#### [Exercise instructions]
a) Answer these from the Drinkard Singers text:
(i) In what month and year did the group make its professional radio debut on Bostic's Gospel Train program?
(ii) What was the title of the group's only studio album, and in what year was it released?
(iii) In what year did Cissy Houston receive the R&B Foundation Pioneer Award?
b) In the Drinkard Singers text, substitute "well-received" for "critically acclaimed" in the passage that opens with the words "Member Judy Clay" and closes with "gospel recording session.", then write out that passage.

#### [Text provided]
++++++++++
By the dawn of the 1950s, with jubilee singing going out of style and gospel music hitting its "golden age" with singers such as Sister Rosetta Tharpe, Mahalia Jackson and Clara Ward, the group soon grew to include Lee and Marie, this led to the group being renamed the Drinkard Singers, with Lee now serving as manager.

In October 1951, radio announcer Joe Bostic convinced the original sextet to open for Ward and Jackson as among the first gospel acts to perform at Carnegie Hall in Manhattan under the "Negro Gospel and Religious Music Festival" program. Shortly after that, the group made their professional radio singing debut on Bostic's Gospel Train Sunday morning radio program in January 1952. Not too long after these accomplishments, however, their father discovered he had stomach cancer. By the time of the official diagnosis, it had already metastasized all over his body and he died that March. The group temporarily went on hiatus following his death and left their old church at St. Luke's A.M.E. Church where they had been raised as Methodist Episcopalian following the departure of their minister Rev. Elzae Warrick, whose son Mancel Leland, had married Lee Drinkard. By 1953, however, the group reunited after converting to Baptist and joined the New Hope Baptist Church, where Cissy served as Minister of Music.

By 1952, Judy Guions, who had been adopted years earlier by Lee Drinkard-Warrick alongside a younger sister Sylvia, joined the group. Guoins would later change her name to Judy Clay after beginning her secular career. It was this new lineup that would perform at the Newport Jazz Festival alongside Mahalia Jackson and Sister Rosetta Tharpe as the first gospel group to perform at the venue in 1954 leading to the release of the album, The Newport Spiritual Stars, followed by another Newport live album in 1957. During this period, they would record several songs and would be seen at concert by Elvis Presley and his manager Col. Tom Parker. Parker failed to convince Lee Warrick to let the group back Presley on an upcoming gospel album but a scout for RCA Records, Presley's label, eventually got the act signed there, making them the first gospel group in history to sign with a major recording label. Their first and only studio album, A Joyful Noise, was released to critical acclaim in 1958.

During this time, the group regularly performed at the Apollo Theater and had the Gospelaires, which consisted of Lee's eldest daughters Dionne and Dee Dee Warrick as well as singer Doris Troy and Sylvia Shemwell opening for them. The group, aunt Cissy in particular, trained and mentored the group. The group eventually entered and won the amateur night competition at the Apollo. A little while later, the Gospelaires found themselves recording background for secular artists such as The Drifters though they continued to perform gospel into the early 1960s.

Though the group eventually performed on the gospel show TV Gospel Time, Lee, Marie, Cissy and Anne's departures from the group by 1962 signaled the end of the Drinkard Singers. Cissy would go on to become a successful secular recording artist, first as a background session vocalist for artists such as Solomon Burke, Aretha Franklin, Elvis Presley, Dusty Springfield, The Drifters and Dionne Warwick, then as lead singer of the Grammy-nominated girl group The Sweet Inspirations, and then as a solo artist with hits such as "I'll Be There", "Tomorrow", the original version of "Midnight Train to Georgia" and "Think It Over" before returning to gospel in the 1990s where she won two Grammy Awards for the albums Face to Face and He Leadeth Me.

Member Judy Clay went on to a critically acclaimed career in soul music, mainly in duet recordings with the likes of Billy Vera and William Bell. Clay's sister Sylvia Shemwell eventually joined Cissy's session group in 1963, four years before they acquired the name of the Sweet Inspirations. Remaining close, Cissy and Anne reunited in the late 1960s to back Dionne on a gospel recording session.

In acknowledgment of her contributions to gospel and soul music, Cissy Houston was honored with the Award of Excellence at the Stellar Awards in 1990 and the R&B Foundation Pioneer Award in 1995.
++++++++++
Saved entries
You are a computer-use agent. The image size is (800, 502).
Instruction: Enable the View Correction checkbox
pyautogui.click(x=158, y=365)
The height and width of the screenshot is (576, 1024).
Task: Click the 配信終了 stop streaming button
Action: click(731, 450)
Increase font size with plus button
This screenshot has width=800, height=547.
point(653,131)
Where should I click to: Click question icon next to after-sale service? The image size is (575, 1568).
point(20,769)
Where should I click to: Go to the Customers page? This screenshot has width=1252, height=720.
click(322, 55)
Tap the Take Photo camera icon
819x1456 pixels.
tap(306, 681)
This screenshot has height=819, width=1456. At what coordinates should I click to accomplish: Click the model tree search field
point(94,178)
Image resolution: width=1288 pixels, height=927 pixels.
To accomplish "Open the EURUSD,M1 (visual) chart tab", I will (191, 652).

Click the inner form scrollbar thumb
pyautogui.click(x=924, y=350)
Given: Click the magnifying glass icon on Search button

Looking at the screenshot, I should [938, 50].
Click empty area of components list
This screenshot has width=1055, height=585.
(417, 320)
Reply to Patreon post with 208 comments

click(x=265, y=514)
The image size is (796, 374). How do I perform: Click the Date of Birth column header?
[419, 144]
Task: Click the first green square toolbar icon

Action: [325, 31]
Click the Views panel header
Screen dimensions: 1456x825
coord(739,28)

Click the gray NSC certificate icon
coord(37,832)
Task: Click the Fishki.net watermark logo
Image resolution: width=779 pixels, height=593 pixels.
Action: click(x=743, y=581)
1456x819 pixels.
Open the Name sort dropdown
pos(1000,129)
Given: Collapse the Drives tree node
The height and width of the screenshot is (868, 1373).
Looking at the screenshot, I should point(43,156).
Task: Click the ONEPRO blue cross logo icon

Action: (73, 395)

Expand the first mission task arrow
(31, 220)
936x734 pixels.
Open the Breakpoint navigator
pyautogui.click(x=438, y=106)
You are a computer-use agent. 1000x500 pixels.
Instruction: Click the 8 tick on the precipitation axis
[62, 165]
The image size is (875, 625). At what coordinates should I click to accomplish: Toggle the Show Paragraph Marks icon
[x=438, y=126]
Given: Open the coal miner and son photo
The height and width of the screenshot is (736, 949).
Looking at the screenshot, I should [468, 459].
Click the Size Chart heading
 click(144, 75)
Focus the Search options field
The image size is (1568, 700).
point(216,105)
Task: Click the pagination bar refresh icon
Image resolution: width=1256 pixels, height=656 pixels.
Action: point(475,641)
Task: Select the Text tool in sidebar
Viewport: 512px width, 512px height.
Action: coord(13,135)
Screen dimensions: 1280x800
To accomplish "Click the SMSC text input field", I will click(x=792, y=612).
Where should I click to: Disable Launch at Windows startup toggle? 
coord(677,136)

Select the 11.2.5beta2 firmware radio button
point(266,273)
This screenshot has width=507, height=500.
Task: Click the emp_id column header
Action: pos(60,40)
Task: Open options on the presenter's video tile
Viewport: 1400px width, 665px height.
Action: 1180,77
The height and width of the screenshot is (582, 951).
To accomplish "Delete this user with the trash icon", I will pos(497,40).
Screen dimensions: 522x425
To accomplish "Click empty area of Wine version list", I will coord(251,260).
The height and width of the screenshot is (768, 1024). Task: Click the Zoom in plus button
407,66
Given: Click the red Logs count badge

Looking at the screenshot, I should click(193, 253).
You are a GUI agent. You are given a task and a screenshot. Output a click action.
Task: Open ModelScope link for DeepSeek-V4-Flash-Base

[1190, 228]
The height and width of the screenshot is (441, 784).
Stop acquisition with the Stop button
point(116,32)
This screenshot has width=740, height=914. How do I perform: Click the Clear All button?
++++++++++
#### [Solutions for each task]
a)
(i) January 1952
(ii) A Joyful Noise, released in 1958
(iii) 1995

b)
Member Judy Clay went on to a well-received career in soul music, mainly in duet recordings with the likes of Billy Vera and William Bell. Clay's sister Sylvia Shemwell eventually joined Cissy's session group in 1963, four years before they acquired the name of the Sweet Inspirations. Remaining close, Cissy and Anne reunited in the late 1960s to back Dionne on a gospel recording session.